Prior to his return to Washington, the General decided to make a hasty trip to Yenan, probably out of curiosity. He must have wanted a closer look at these people whose propaganda he appeared to have accepted as fact during the entire war. Whether this was emotional caprice or political expediency only history can tell. We cannot assume that he was ignorant, therefore we must assume that he knew what he was doing.

Certainly the utterances of that period indicated that Marshall subscribed to the idea that we were dealing with “agrarian reformers.”

In his testimony before Congress, Marshall stated flatly that he had known all the time that the Chinese Communists were Marxists “because they told me so,” he said. But while he was negotiating with them he certainly gave the impression to others that he did not think they were the same brand of Communists as were the Russians. This fact, in itself, makes him doubly culpable, in my opinion. It is an intent to deceive, which makes the deception all the more sinister. If he knew all the time that the Chinese Communists were the same brand of Communists as the Russians, and he still threw the weight of every decision he made in China to them, then he could not possibly have given more aid and comfort to the enemy, Stalin, had he been a member of the Communist Party.

On Marshall’s arrival at the Airport of Yenan, he was greeted with pomp and ceremony by every military unit the Communists could muster. Welcomed enthusiastically by stocky Mao Tse-tung, in his coarse homespun peasant’s garb, suave Chou En-lai, in the snappy uniform of a three-star General, and Chu Teh, wearing a Russian soldier’s fur-lined cape, he accompanied his colorful and grateful hosts on an inspection of the troops. The Cadets from the Communist Military Academy, who had hiked in some fifty or sixty miles in order to form the Guard of Honor, were the best dressed and best outfitted of all the troops in the Communist Army. While spartanly clad in coarse but neat dark blue uniforms, they gave every evidence of superb leadership and discipline. Especially trained and selected, these Cadets became the equivalent, in Communist China, of the Soviet NKVD, or uniformed police troops.

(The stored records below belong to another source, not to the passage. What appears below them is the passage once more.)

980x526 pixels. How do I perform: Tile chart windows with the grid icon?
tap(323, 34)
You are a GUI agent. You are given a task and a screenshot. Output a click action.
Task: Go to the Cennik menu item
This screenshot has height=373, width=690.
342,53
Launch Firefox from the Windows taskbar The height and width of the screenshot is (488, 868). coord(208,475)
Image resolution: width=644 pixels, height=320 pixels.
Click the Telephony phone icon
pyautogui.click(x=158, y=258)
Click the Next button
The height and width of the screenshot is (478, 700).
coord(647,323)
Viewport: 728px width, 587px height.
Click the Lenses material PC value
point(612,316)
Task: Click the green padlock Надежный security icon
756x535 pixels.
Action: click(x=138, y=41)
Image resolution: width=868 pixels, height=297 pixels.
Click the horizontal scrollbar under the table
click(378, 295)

In marked contrast, there was a battalion of Ming Bing, or militia, armed with spears for the occasion and lined up for the General’s inspection. These troops were dressed in everything from long robes to dirty white jackets and vests, and decorated with rings, bracelets and earrings. Their long, rusty spears were topped with flowering pompoms of dried grain. In no respect did they differ from their forbears of two thousand years ago.

The rest of the show consisted of masses of people in the drab dress affected by the Communists. The more colorful costumes of the non-Communist Yenanese were conspicuous by their absence.